The Irish financial, political and civil service elite got us into a terrible economic mess. But they have not been made to pay for their sins of commission or omission. Nor are they even now being held to account by the media (never mind the courts). Instead, they are allowed to make deeply misleading statements and get away with them; for example, ministers are now routinely claiming that the Anglo promissory note of €3.06 billion was not paid in March of this year, when in fact it was paid in full. The Government borrowed the €3.06 billion from Nama. Following this, Nama passed this debt to Bank of Ireland, so now, instead of owing €3.06 billion as a promissory note, which might easily have been written off, the state owes the same amount to Bank of Ireland in the form of a sovereign bond, which is much harder to write off. And this is the type of disastrous ‘deal’ the government is now seeking for the entirety of this illegitimate debt.

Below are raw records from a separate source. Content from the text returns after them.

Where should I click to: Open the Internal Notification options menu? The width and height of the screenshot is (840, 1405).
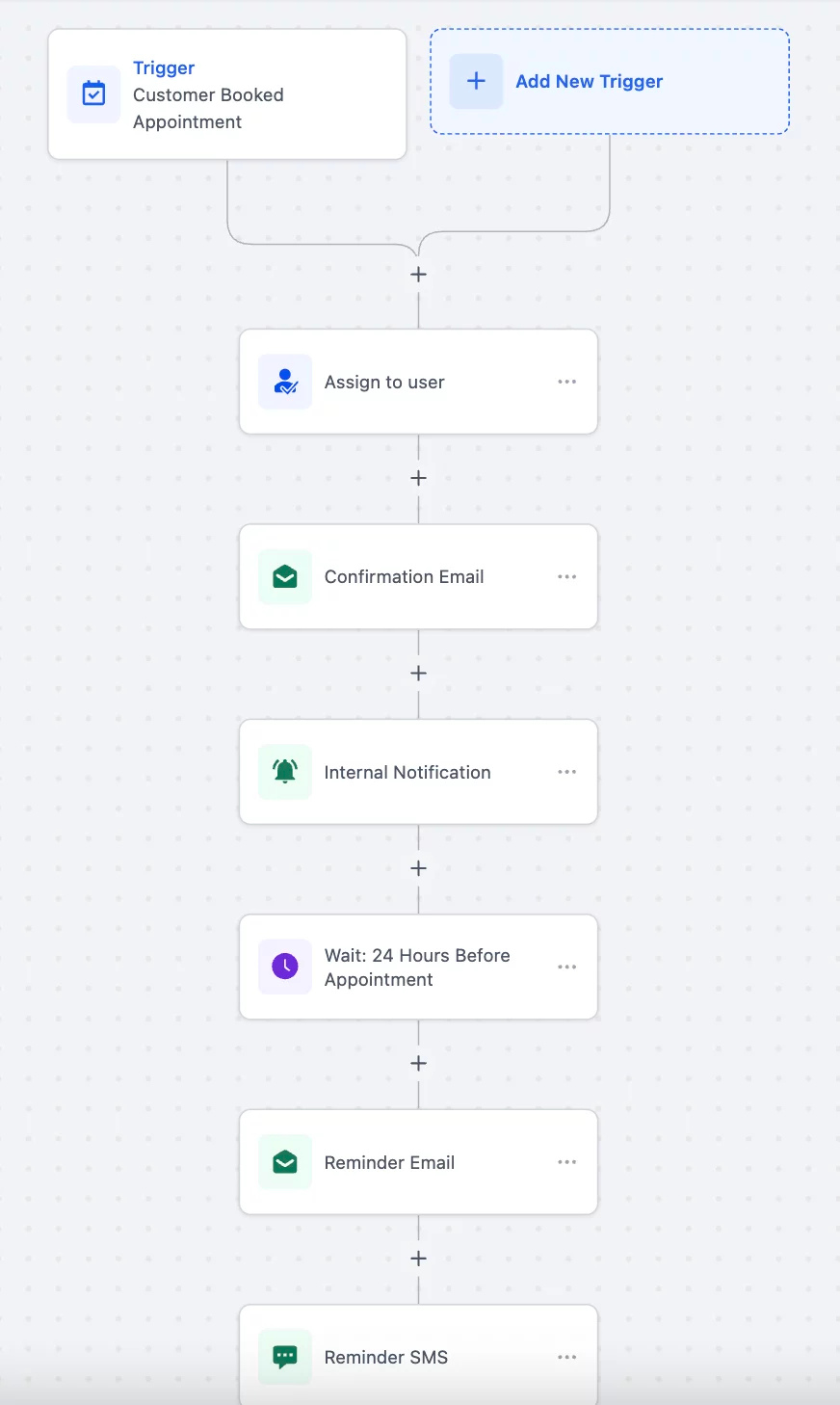(566, 772)
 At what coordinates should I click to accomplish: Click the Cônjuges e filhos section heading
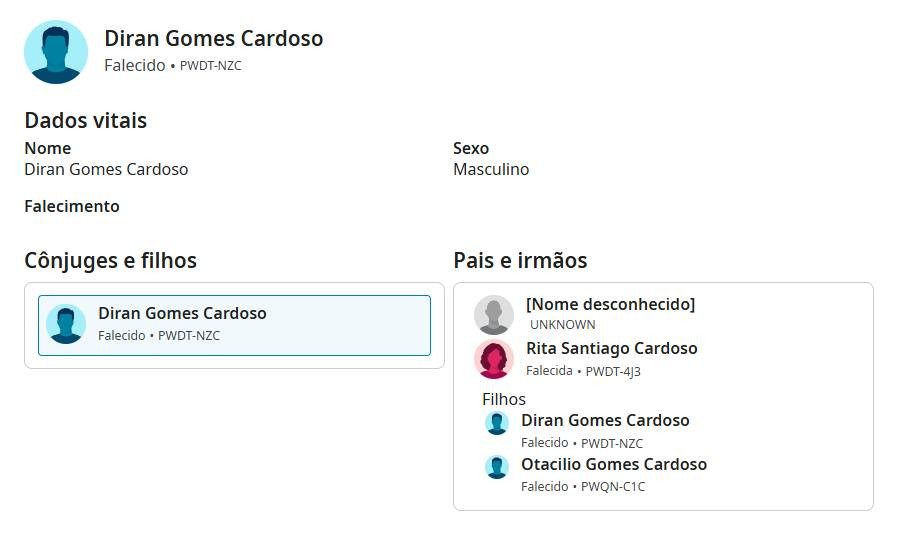point(110,261)
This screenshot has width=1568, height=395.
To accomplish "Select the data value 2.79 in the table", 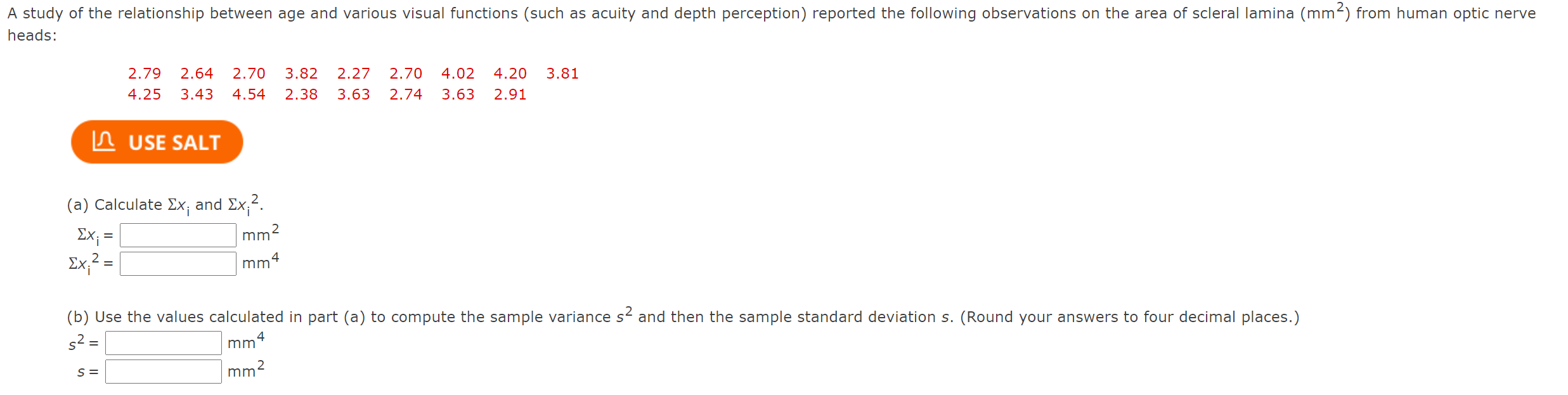I will [x=145, y=74].
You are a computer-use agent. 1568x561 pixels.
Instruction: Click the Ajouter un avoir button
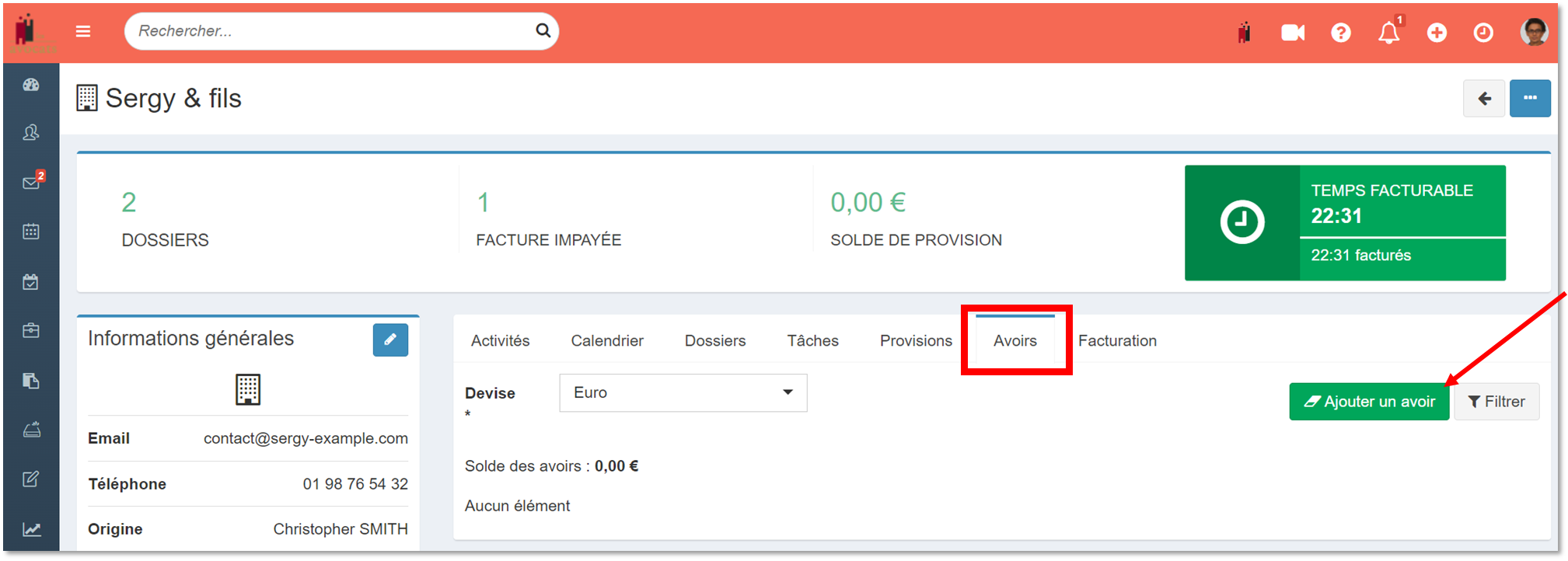(1368, 402)
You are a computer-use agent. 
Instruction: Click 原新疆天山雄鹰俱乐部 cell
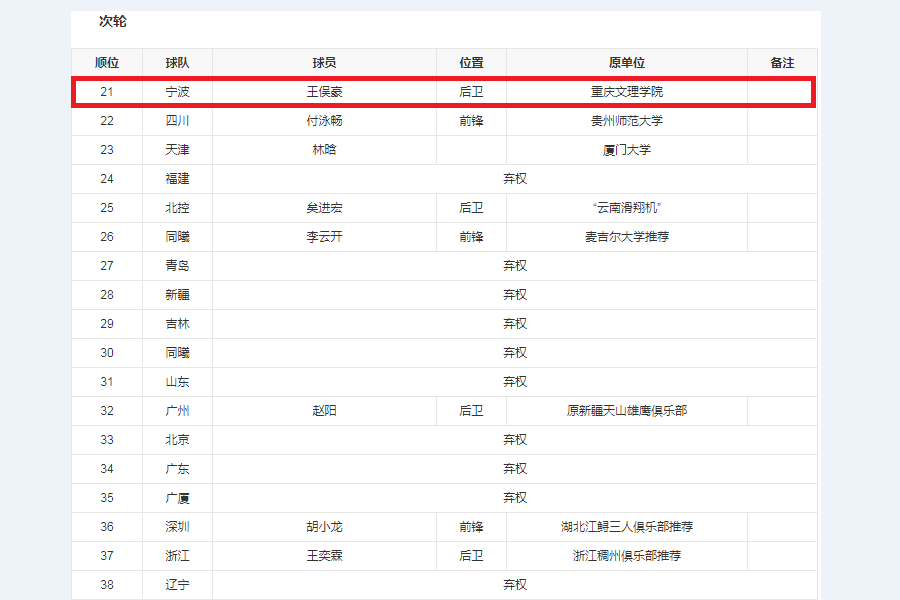pyautogui.click(x=627, y=411)
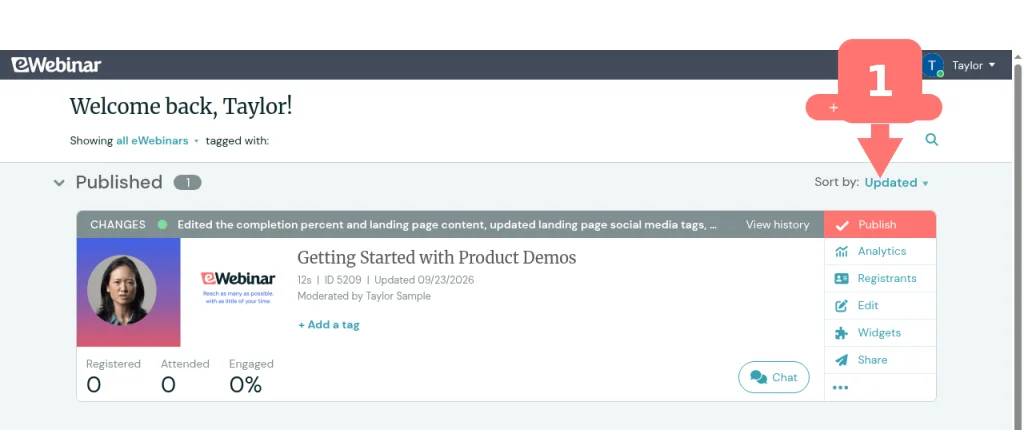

Going back to the world record attempt, the only comparable bank-related record listed by Guinness concerns the removal of $70 million from the Banco Central in Brazil in 2005. In that case, people removed large sums of cash from a bank, whereas the money in Ireland’s record-breaking attempt has been going in the opposite direction. What the two records do have in common is that the money has yet to be recovered and the culprits remain at large, not alone showing no remorse whatsoever but continuing to actively scam the general public. We have let them away with it for far too long.